Low-Level Development

3 Common ARM64 ADD Opcode Mistakes to Avoid in 2025

Master ARM64 assembly in 2025! Uncover 3 common ADD opcode mistakes, from flag updates (ADD vs ADDS) to immediate value limits, and write more efficient code.

D

Dr. Kenji Tanaka

Principal CPU Architect with 15+ years of experience in RISC instruction set design.

7 min read4 views

Introduction: Why Mastering ADD is Crucial for ARM64

The ARM64 (or AArch64) architecture is no longer just for mobile phones. It powers everything from Apple's latest silicon to high-performance computing servers at AWS. As its dominance grows, so does the need for developers to understand its instruction set architecture (ISA). Whether you're a compiler engineer, a security researcher, or a performance optimization specialist, a deep understanding of ARM64 assembly is an invaluable skill.

At the heart of any computation is arithmetic, and the most fundamental arithmetic operation is addition, represented by the ADD opcode. It seems simple—just add two numbers. However, the nuances of the ARM64 `ADD` instruction and its variants are a common source of subtle, hard-to-debug errors.
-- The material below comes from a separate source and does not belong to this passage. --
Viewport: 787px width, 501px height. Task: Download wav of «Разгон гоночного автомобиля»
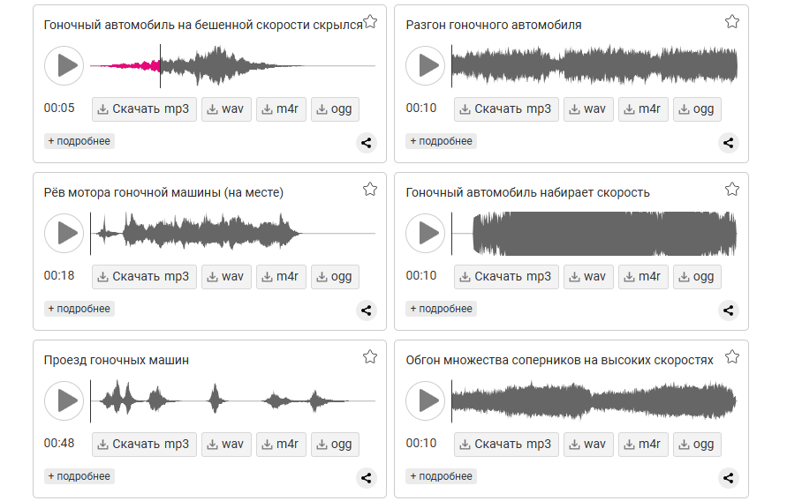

As we head into 2025, with ARM64's feature set stabilizing and its ecosystem maturing, avoiding these foundational mistakes is more critical than ever.

This post will dissect the three most common mistakes developers make with the ADD opcode, providing clear examples and best practices to help you write more robust and efficient ARM64 code.
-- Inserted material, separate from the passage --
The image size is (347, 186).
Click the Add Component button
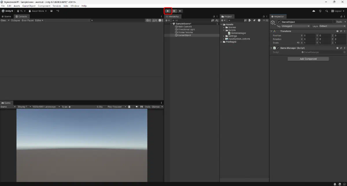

Mistake 1: Forgetting Flag Updates (ADD vs. ADDS)

Perhaps the most frequent error, especially for those coming from x86, is misunderstanding how ARM64 handles condition flags. This mistake can lead to conditional logic that never executes as intended.

The Silent Bug of Unchecked Conditions

The ARM architecture uses a set of condition flags in the Process State (PState) register to record the outcome of an operation. The most important flags for general arithmetic are:

  • N (Negative): Set if the result is negative.
  • Z (Zero): Set if the result is zero.
  • C (Carry): Set if the operation resulted in an unsigned overflow (a carry-out).
  • V (oVerflow): Set if the operation resulted in a signed overflow.

These flags are essential for implementing control flow, such as checking if two numbers are equal (by seeing if their difference is zero) or branching if an addition overflows. The mistake lies in assuming that every arithmetic instruction updates these flags.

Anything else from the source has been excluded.